The following code also uses the Value class from Back Propagation

class Neuron:

  def __init__(self, nin):
    self.w = [Value(random.uniform(-1,1)) for _ in range(nin)]
    self.b = Value(random.uniform(-1,1))

  def __call__(self, x):
    # w * x + b
    act = sum((wi*xi for wi, xi in zip(self.w, x)), self.b)
    out = act.tanh()
    return out

  def parameters(self):
    return self.w + [self.b]

class Layer:

  def __init__(self, nin, nout):
    self.neurons = [Neuron(nin) for _ in range(nout)]

  def __call__(self, x):
    outs = [n(x) for n in self.neurons]
    return outs[0] if len(outs) == 1 else outs

  def parameters(self):
    return [p for neuron in self.neurons for p in neuron.parameters()]

class MLP:

  def __init__(self, nin, nouts):
    sz = [nin] + nouts
    self.layers = [Layer(sz[i], sz[i+1]) for i in range(len(nouts))]

  def __call__(self, x):
    for layer in self.layers:
      x = layer(x)
    return x

  def parameters(self):
    return [p for layer in self.layers for p in layer.parameters()]

x = [2.0, 3.0, -1.0]
n = MLP(3, [4, 4, 1])
n(x)

# single-layer perceptron

If we take the bi-gram example we can easily expand off of it to create a neural network with one layer of inputs and one layer of outputs and get roughly the same result.

import torch
words = open('names.txt', 'r').read().splitlines()
TOKEN='.'
chars = list(set(''.join(words)+TOKEN))
chars.sort()
stoi = dict([(ch, i) for i, ch in enumerate(chars)])
itos = dict([(i, ch) for ch, i in stoi.items()])
xs, ys = [], []
g = torch.Generator().manual_seed(2147483648)

for w in words:
  chs = [TOKEN] + list(w) + [TOKEN]
  for ch1, ch2 in zip(chs, chs[1:]):
    ix1 = stoi[ch1]
    ix2 = stoi[ch2]
    xs.append(ix1)
    ys.append(ix2)

xs = torch.tensor(xs)
ys = torch.tensor(ys)
W = torch.randn((27,27), generator=g, requires_grad=True)

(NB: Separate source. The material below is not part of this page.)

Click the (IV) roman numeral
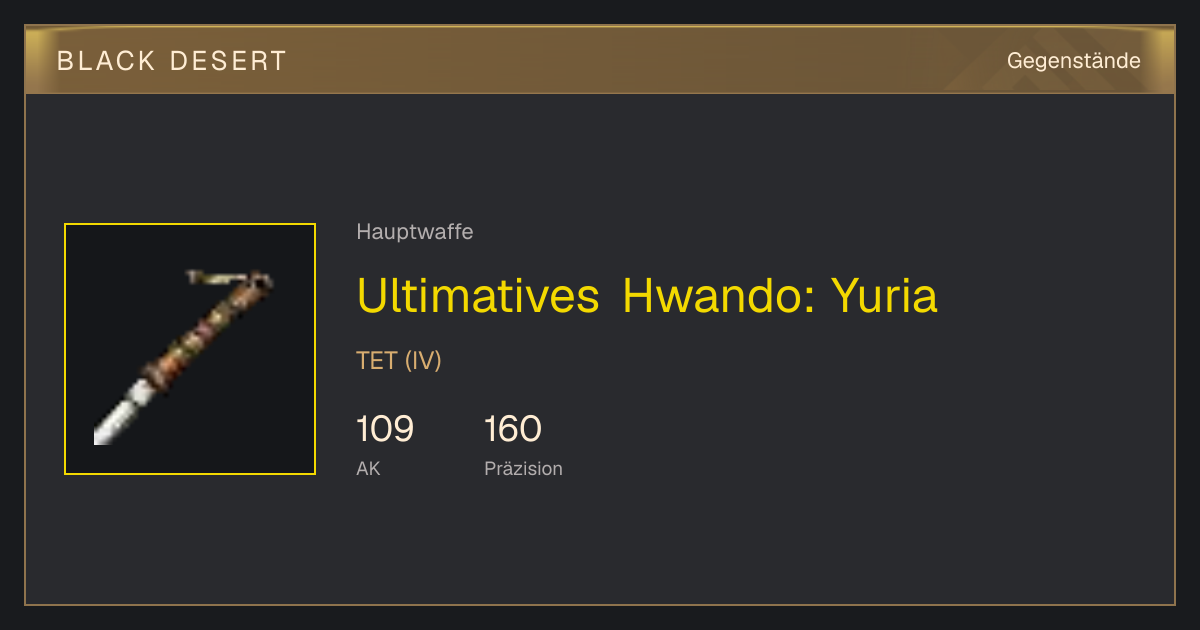(423, 361)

xenc = torch.nn.functional.one_hot(xs, 27).float()


for _ in range(200):
  logits = xenc @ W
  counts = torch.exp(logits)
  probs = counts / counts.sum(1, keepdim=True)
  loss = (-probs[torch.arange(xs.nelement()), ys].log().mean())
  print(loss)
  W.grad = None
  loss.backward()
  W.data += -50 * W.grad

And then we can sample from this simple neural network with the following

for _ in range(10):
  out = []
  ix = 0
  while True:
    xenc = torch.nn.functional.one_hot(torch.tensor([ix]), 27).float()
    logits = xenc @ W
    counts = logits.exp()
    p = counts / counts.sum(1, keepdims=True)

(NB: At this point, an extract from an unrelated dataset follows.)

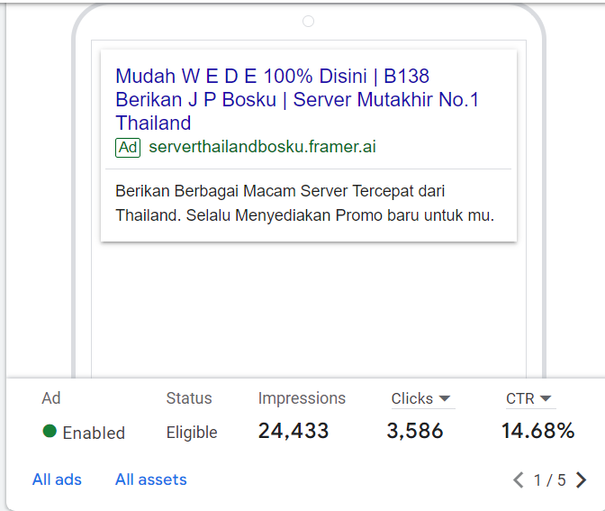This screenshot has height=511, width=605.
Task: Click the green 'Ad' badge label
Action: 128,148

    ix = torch.multinomial(p, num_samples=1, replacement=True, generator=g).item()
    out.append(itos[ix])
    if ix == 0:
      break
  print(''.join(out))

# `xenc @ W`?!

It took me awhile to get my head around exactly what was happening when you do logits = xenc @ W. When we did this with the bigram earlier, we could just get the probabilities for each input by calling prob[char]. We can actually do that as well here if we really felt like it with logits = W[ix][None, :], however as the math gets more complicated it's easier to stick to the matrix multiplication abstraction of that, which is xenc @ W. The [None, :] part takes care of converting the 27-length tensor to a 1x27 tensor.

# multi-layer perceptron

A multi-layer perceptron builds off of the single-layer perceptron concept, but adds in the concepts of activation functions, normalization, and more. The hardest thing for me to grasp in this is the embedding space. In the following code, you'll see we have a hyper parameter called EMBEDDING_SPACE which is 2. This means that for every character a-z. in our input, that character lives in 2d space and can be plotted with an x,y axis. When visualizing this, the groupings of these characters represent how closely the neural network thinks they're related.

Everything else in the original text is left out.